EXCERPT TO READ.
I suspect that if transformative AI is 20 or even 30 years away, AI will still be doing really big, impressive things in 2033, and people at that time will get a sense that even more impressive things are soon to come. In that case, I don’t think many people will think that AI safety advocates in 2023 were crying wolf, since one decade is not very long, and the importance of the technology will have only become more obvious in the meantime.
Yes, I think this is plausible-to-likely, and is a strong counter-argument to the concern I raise here.
Hmm, fwiw, I spontaneously think something like this is overwhelmingly likely.
Even in the (imo unlikely) case of AI research basically stagnating from now on, I expect AI applications to have effects that will significantly affect the broader public and not make them think anything close to “what a nothingburger” (e.g. like I’ve heard it happen for nanotechnology). E.g. I’m thinking of things like the broad availabiltiy of personal assistants & AI companions, automating of increasingly many tasks, impacts on education, on the productivity of software developers.

SUPPLIED ENTRIES.
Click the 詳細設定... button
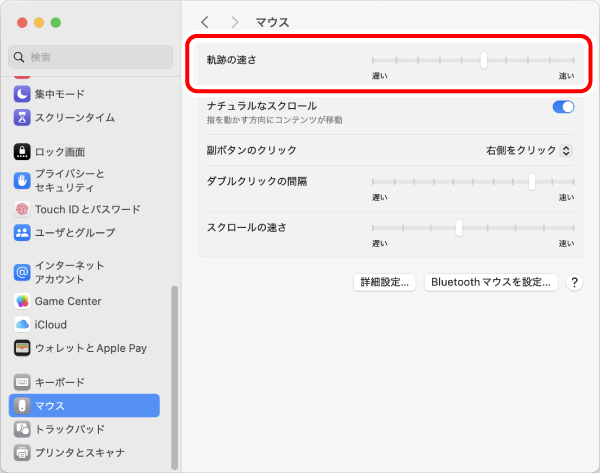The image size is (600, 473). [386, 282]
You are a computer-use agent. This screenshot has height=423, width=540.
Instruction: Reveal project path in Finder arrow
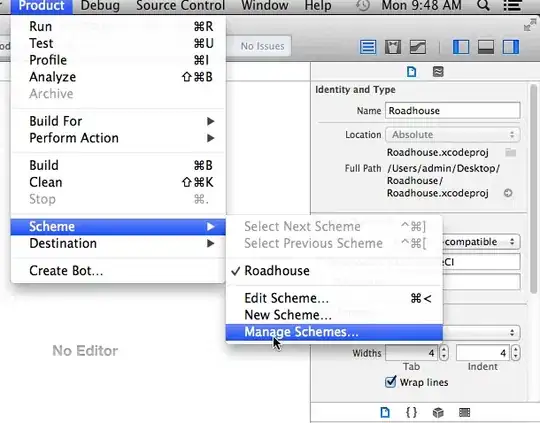[508, 193]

TASK INSTRUCTIONS.
1. Decide whether each statement agrees with the AI safety discussion, and answer yes or no with the deciding words quoted from it: (a) The first speaker expects that by 2033 many people will view 2023 AI safety advocates as having cried wolf. (b) One reply calls the first speaker's point a strong counter-argument. (c) The last speaker considers it likely that AI research will basically stagnate from now on.
2. In the AI safety discussion, which technology does the last speaker cite as one where the public reaction was "what a nothingburger"?
The data has no connection to the AI safety discussion.

ANSWERS BY TASK.
1.
(a) No: "I don’t think many people will think that AI safety advocates in 2023 were crying wolf"
(b) Yes: "is a strong counter-argument to the concern I raise here"
(c) No: "Even in the (imo unlikely) case of AI research basically stagnating from now on"

2. Nanotechnology.